I got of course, was there any doubt, The New Annotated H.P. Lovecraft: Beyond Arkham edited by Leslie S. Klinger. I have volume one but Klinger restricted that volume to works that mentioned Arkham, the Miskatonic river valley or Miskatonic University. This excluded some of my favourite works. The Dream-Quest of Unknown Kadath, "The Strange High House in the Mist:, "The Outsider, The Rats in the Walls", "The Lurking Fear" etc. And here they are. What no "Through the Gates of the Silver Key" I know it was cowritten with E. Hoffmann Price, but Price admits he was just nudging Lovecraft to get him to write it and that the story was Lovecraft's. 

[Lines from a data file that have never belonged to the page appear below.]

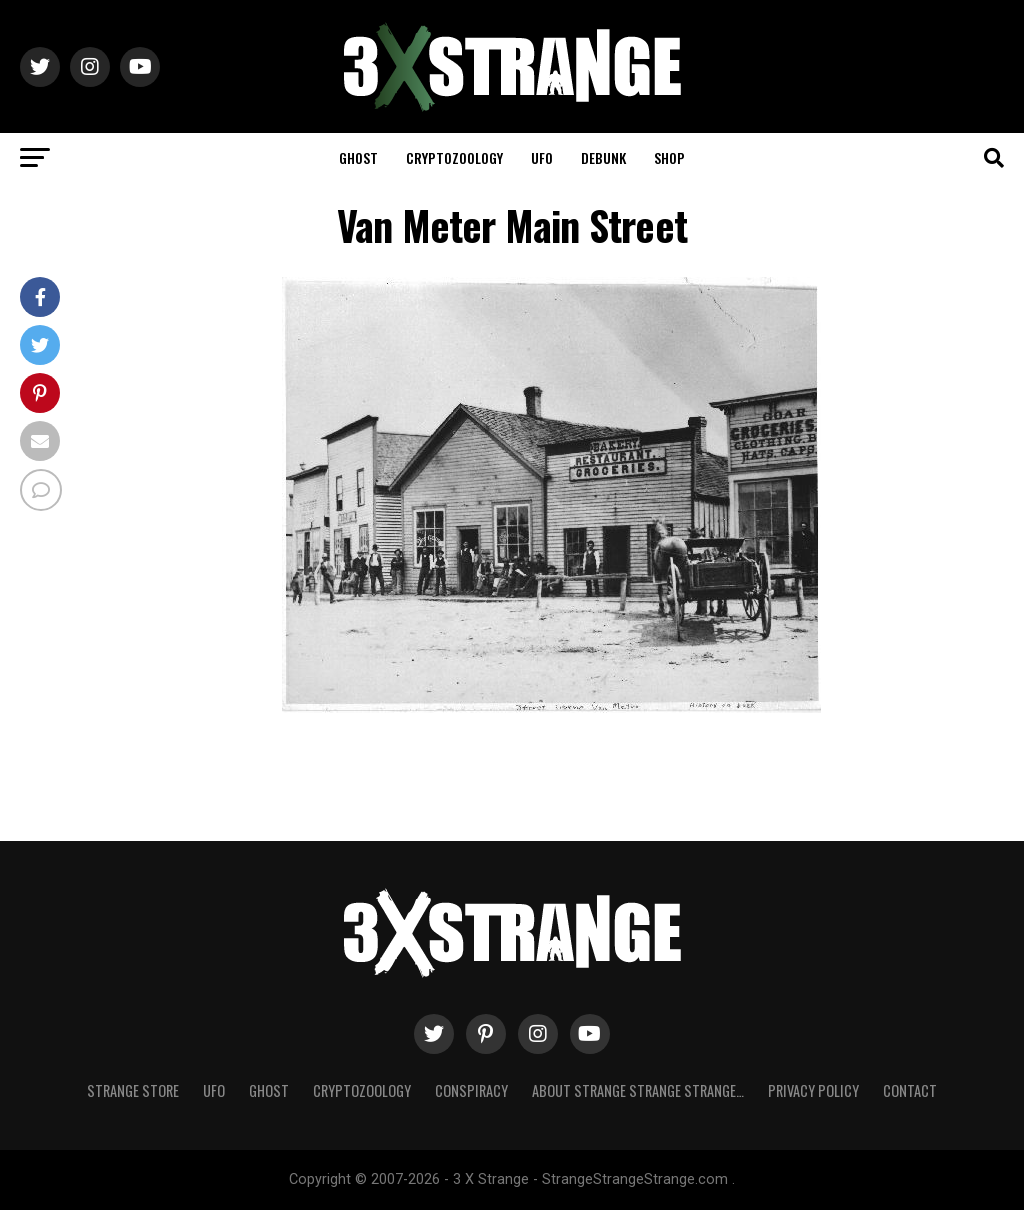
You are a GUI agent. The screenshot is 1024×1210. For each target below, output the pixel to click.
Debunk (603, 157)
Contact (910, 1090)
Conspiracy (471, 1090)
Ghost (358, 157)
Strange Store (133, 1090)
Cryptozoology (454, 157)
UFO (542, 157)
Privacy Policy (813, 1090)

We also have an introduction by Victor LaValle the author of the mythos related work, "The Ballard of Black Tom". I have LaValle's book on my kindle but I have not read it yet, I certainly will. So I will refer interested readers to the review of this book  at The Great Lovecraft ReRead. 

https://www.tor.com/2016/02/17/book-reviews-later-the-ballad-of-black-tom-by-victor-lavalle/

LaValle's introduction was interesting reading. He discussing finding and enjoying Lovecraft's as a ten year old only to realize at 15 that as a young black man he could not accept the racism in Lovecraft's writing. It is a perfectly understandable reaction. I did want to quote one passage from the introduction because I think it frames my experience with genre literature and why I think I still read science fiction, weird tales, Sherlock Holmes related works and the like. "Ten year old me was here for all of it: the high anxiety, waves of madness, and the terror of human insignificance. Certain writers must be encountered at a young age or else their spell will never be cast properly. Some people would say this is because an older reader has matured out of the appeal such pulp provides, but I call bullshit on that. Instead, I would say that as a child the aperture of your imagination is wide open. In adulthood we call its closure "maturity" but it hardly seems like a triumph to me. Instead, I try to embrace the bravery of such openness...," (xii) I am also trying to retain this openness since it is still the source of much of my joy, whether it is in the literature I read, my experience of the natural world or the observations we share with each other during a quiet walk or meal out with my wife. 

I have shared my own thoughts on Lovecraft's racism here.

https://dunwichhorrors.blogspot.com/2016/03/the-real-shadow-over-innsmouth-odd.html

Now to the book itself. One; the cover illustration, Jacket design Steve Attardo, Jacket Art by Christina Mrozik, is one of the most striking covers based on one of Lovecraft;'s stories I have ever seen. Rats and cats, does it get better. Last night I read "The Outsider" and the accompanying annotations. I found Klinger's annotations helpful, the ones I liked were those that referred to other work that could be seen as related to this story, a poem by Hawthorne for example. But some of the most interesting referred me to critical interpretations of Lovecraft's story. I could see both types as rekindling my interest in new works in the canon and also items within my own collection that I want to revisit.